Comparto en principio todas aquellas medidas que se proponen para limitar la arbitrariedad del poder, pero no estoy de acuerdo con quienes consideran que este es el problema central de nuestras democracias en unos momentos en los que nuestra mayor amenaza consiste en que la política se convierta en algo prescindible. Con esta amenaza me refiero a poderes bien concretos que tratan de neutralizarla, pero también a la disolución de la lógica política frente a otras lógicas invasivas, como la económica o la mediática, que tratan de colonizar el espacio público. Debemos resistirnos a que las decisiones políticas se adopten con criterios económicos o de celebridad mediática porque en ello nos jugamos la imparcialidad que debe presidir el combate democrático. Y me refiero también al idiota involuntario que despolitiza sin saberlo, probablemente contra sus propias intenciones.

Puede que los tiempos de indignación sean también momentos de especial desorientación y por eso prestamos más atención a la corrupción que a la mala política; exigimos la mayor transparencia y no nos preguntamos si estamos mirando donde hay que mirar o en lo que nos dejan, de paso que nos convertimos en meros espectadores; criticamos el aforamiento de los políticos (seguramente excesivo) sin darnos cuenta de que es un procedimiento para proteger a nuestros representantes frente a otras presiones distintas de la de representarnos; endurecemos las incompatibilidades y dificultamos las llamadas "puertas giratorias" y de este modo contribuimos a llenar el sistema político de funcionarios; celebramos el carácter abierto y participativo de la red, pero luego nos quejamos de que eso no hay quien lo controle; muchas formas de protesta pueden agrandar la desconexión existente entre los ciudadanos y la política, hacer más rígidas las posturas de la ciudadanía, aumentar el malestar y la desilusión de la gente y simplificar los asuntos políticos o la naturaleza de las responsabilidades buscando eslóganes simples y chivos expiatorios... No se cuánto podemos hacer frente a la crisis que tanto nos irrita; tratemos al menos de que no nos distraigan.

-- Las tareas --
(a) Según el fragmento, ¿cuál es nuestra mayor amenaza en estos momentos?
(b) Indica si cada afirmación concuerda con el fragmento y cita las palabras que lo deciden: (i) quien escribe considera que la arbitrariedad del poder es el problema central de nuestras democracias; (ii) endurecer las incompatibilidades contribuye a llenar el sistema político de funcionarios; (iii) el aforamiento de los políticos se califica de insuficiente.
(c) Transcribe sin cambios la parte del fragmento que se abre con las palabras que contienen "Comparto en principio" y se cierra con "sus propias intenciones.".
Las líneas de más abajo no hacen falta para nada.

-- Datos aportados --

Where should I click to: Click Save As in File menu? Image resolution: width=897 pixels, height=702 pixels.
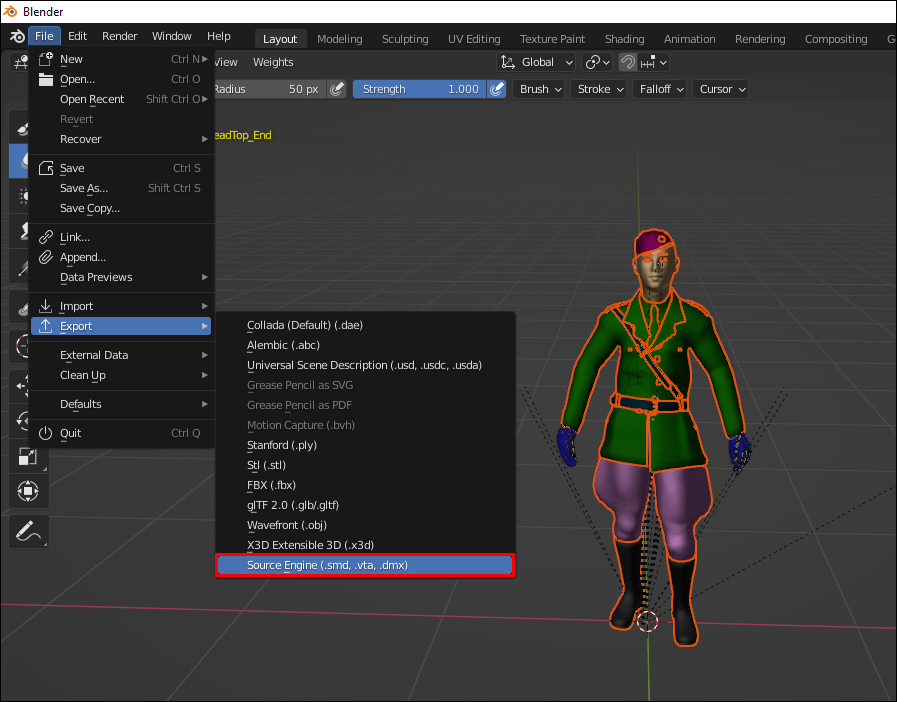pyautogui.click(x=84, y=188)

-- Resultados en orden --
(a) Que la política se convierta en algo prescindible.

(b)
(i) No: "no estoy de acuerdo con quienes consideran que este es el problema central de nuestras democracias".
(ii) Sí: "endurecemos las incompatibilidades y dificultamos las llamadas "puertas giratorias" y de este modo contribuimos a llenar el sistema político de funcionarios".
(iii) No: "criticamos el aforamiento de los políticos (seguramente excesivo)".

(c)
Comparto en principio todas aquellas medidas que se proponen para limitar la arbitrariedad del poder, pero no estoy de acuerdo con quienes consideran que este es el problema central de nuestras democracias en unos momentos en los que nuestra mayor amenaza consiste en que la política se convierta en algo prescindible. Con esta amenaza me refiero a poderes bien concretos que tratan de neutralizarla, pero también a la disolución de la lógica política frente a otras lógicas invasivas, como la económica o la mediática, que tratan de colonizar el espacio público. Debemos resistirnos a que las decisiones políticas se adopten con criterios económicos o de celebridad mediática porque en ello nos jugamos la imparcialidad que debe presidir el combate democrático. Y me refiero también al idiota involuntario que despolitiza sin saberlo, probablemente contra sus propias intenciones.